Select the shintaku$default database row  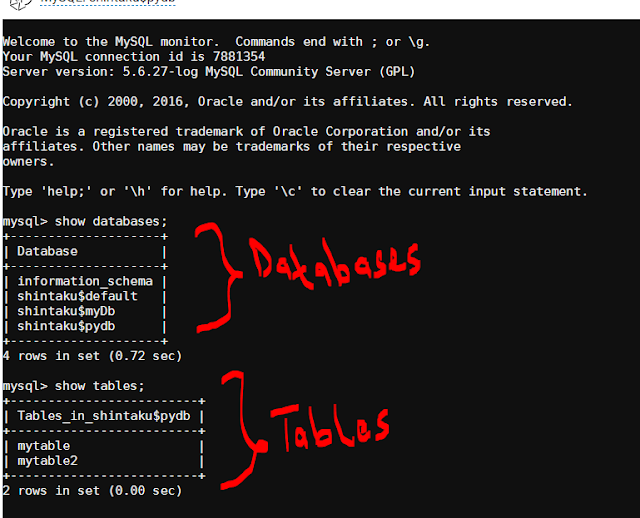coord(85,296)
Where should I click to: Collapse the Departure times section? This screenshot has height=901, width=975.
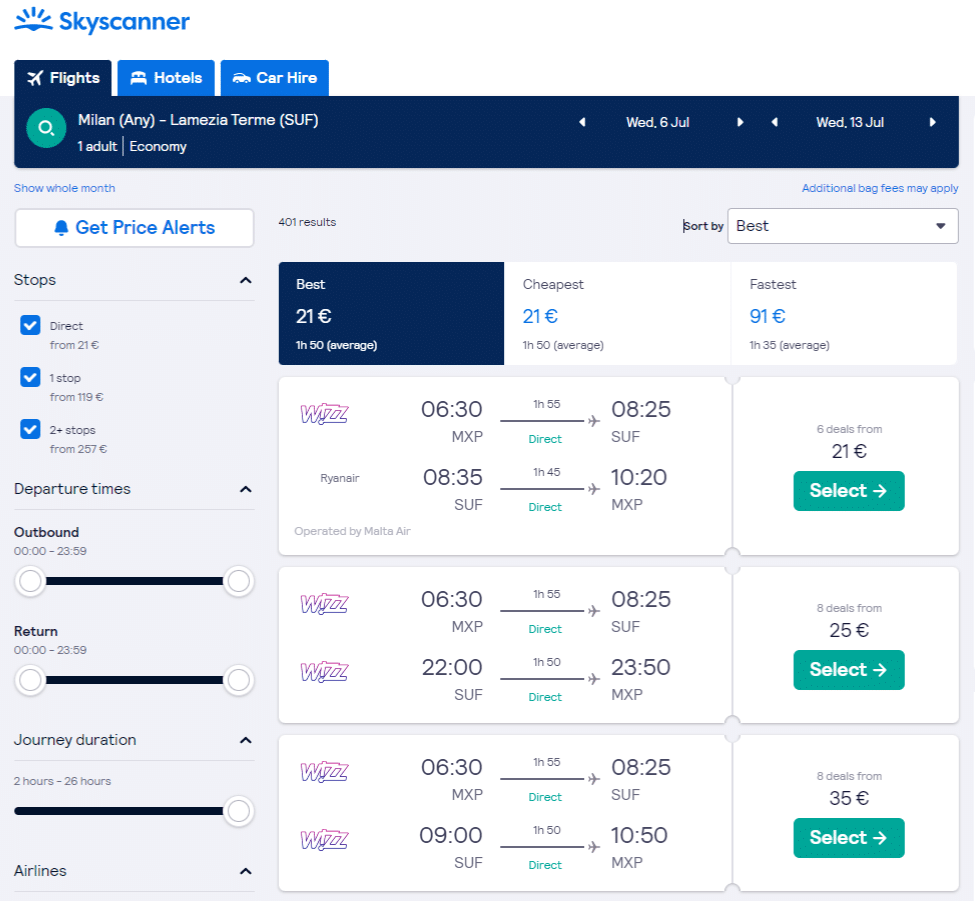tap(245, 490)
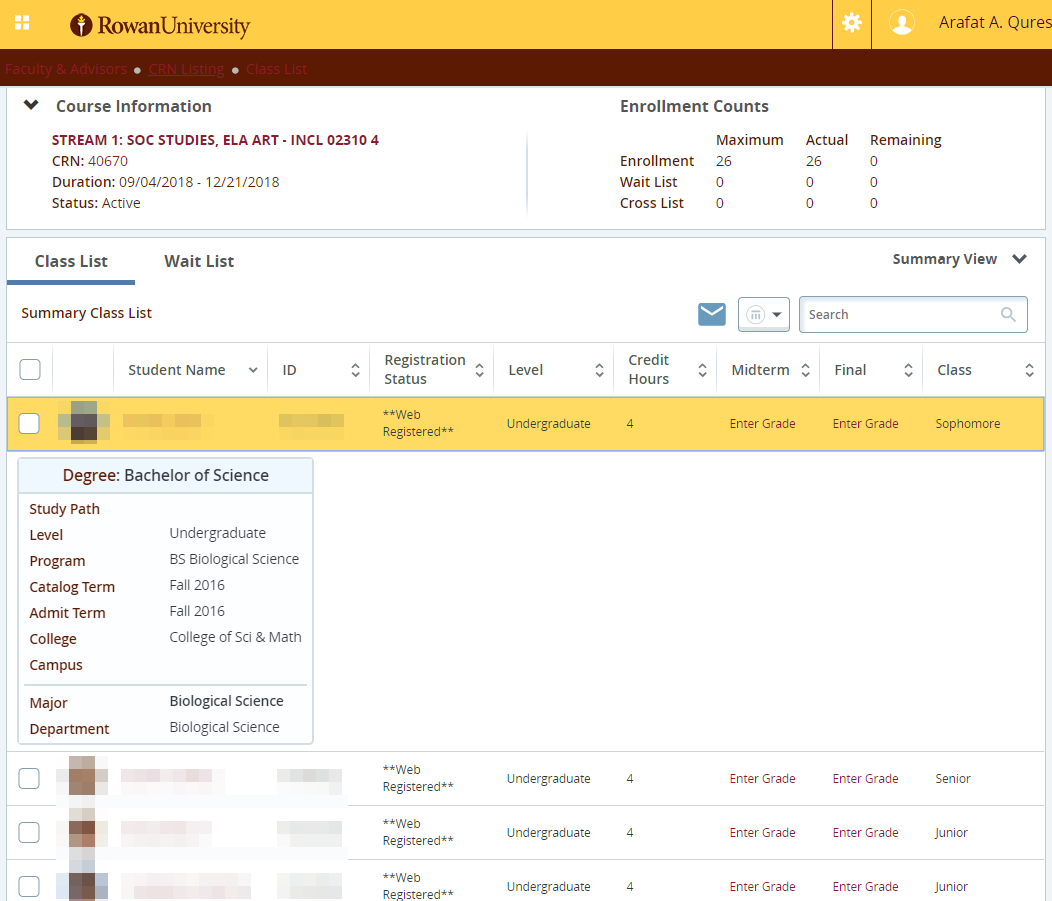1052x901 pixels.
Task: Open the user profile avatar icon
Action: [902, 23]
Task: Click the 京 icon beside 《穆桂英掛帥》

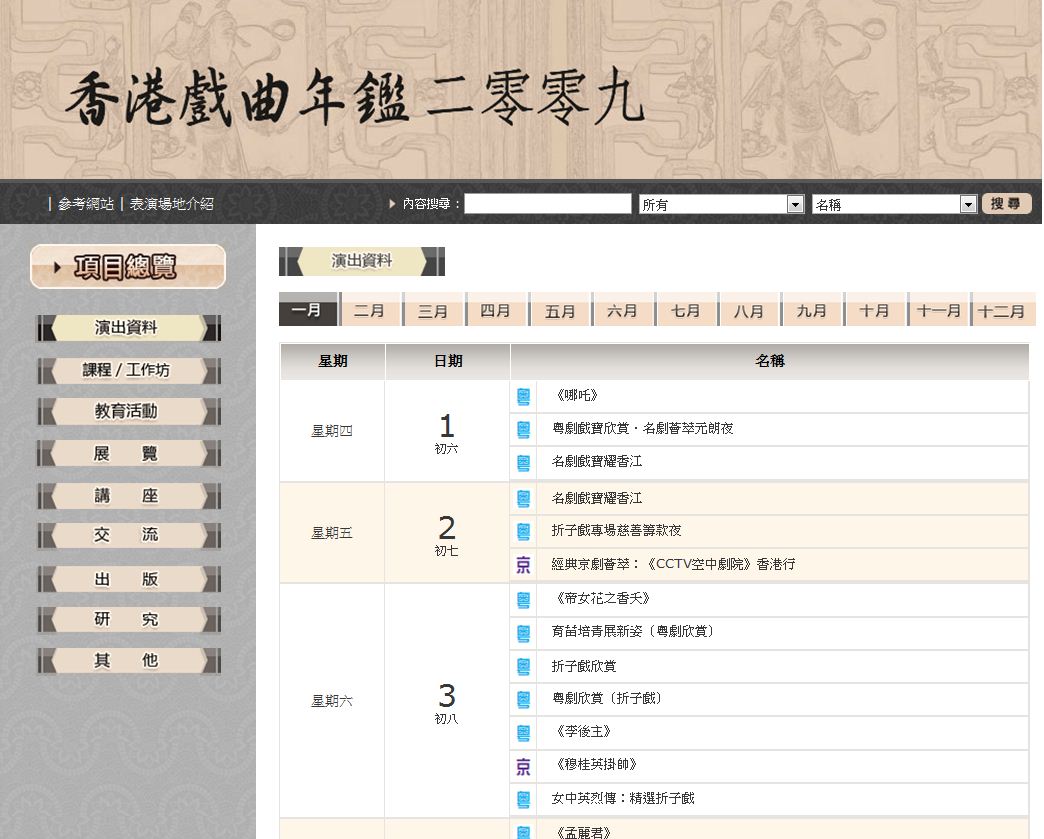Action: (523, 767)
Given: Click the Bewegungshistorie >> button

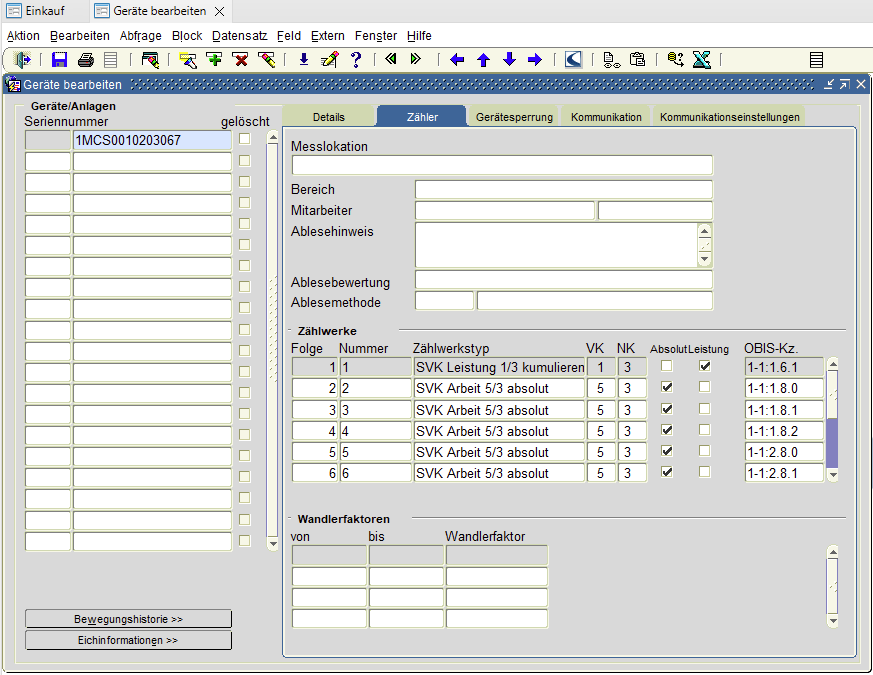Looking at the screenshot, I should [x=128, y=619].
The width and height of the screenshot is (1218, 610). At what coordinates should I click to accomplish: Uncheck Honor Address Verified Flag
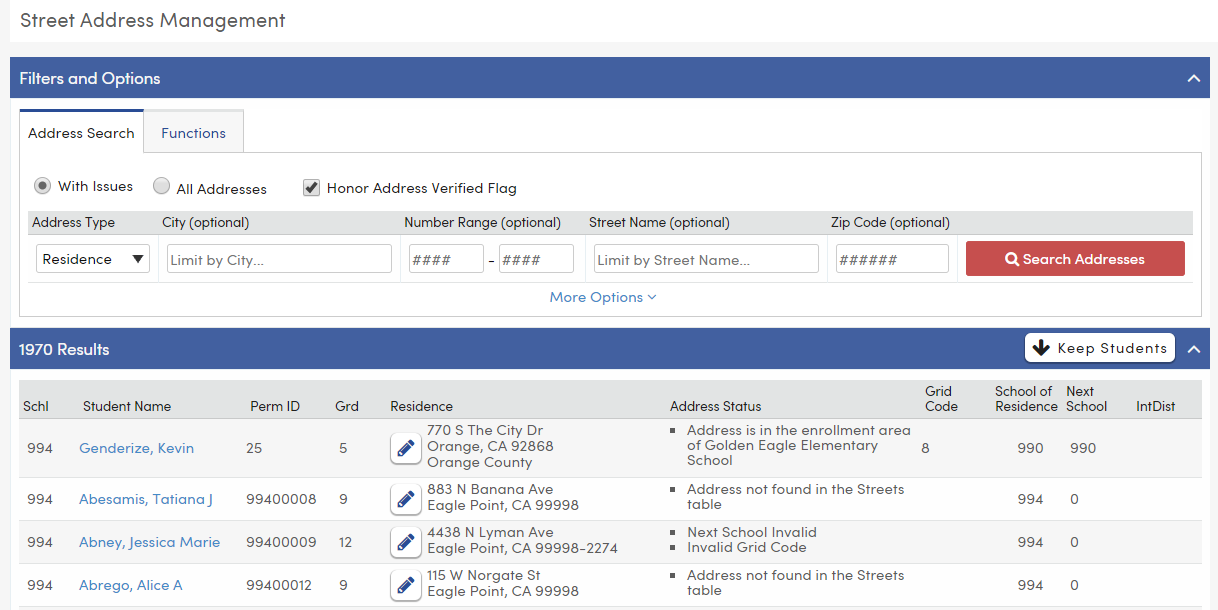[x=311, y=187]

┄┄┄┄┄┄┄┄┄┄

→ Problem description: Starting at the line where "Given: Click the Bewegungshistorie >> button" appears, restate every line through the end of the records above exactly, but omit the pictures.

→ Answer to the problem:
Given: Click the Bewegungshistorie >> button

Looking at the screenshot, I should [x=128, y=619].
The width and height of the screenshot is (1218, 610). At what coordinates should I click to accomplish: Uncheck Honor Address Verified Flag
[x=311, y=187]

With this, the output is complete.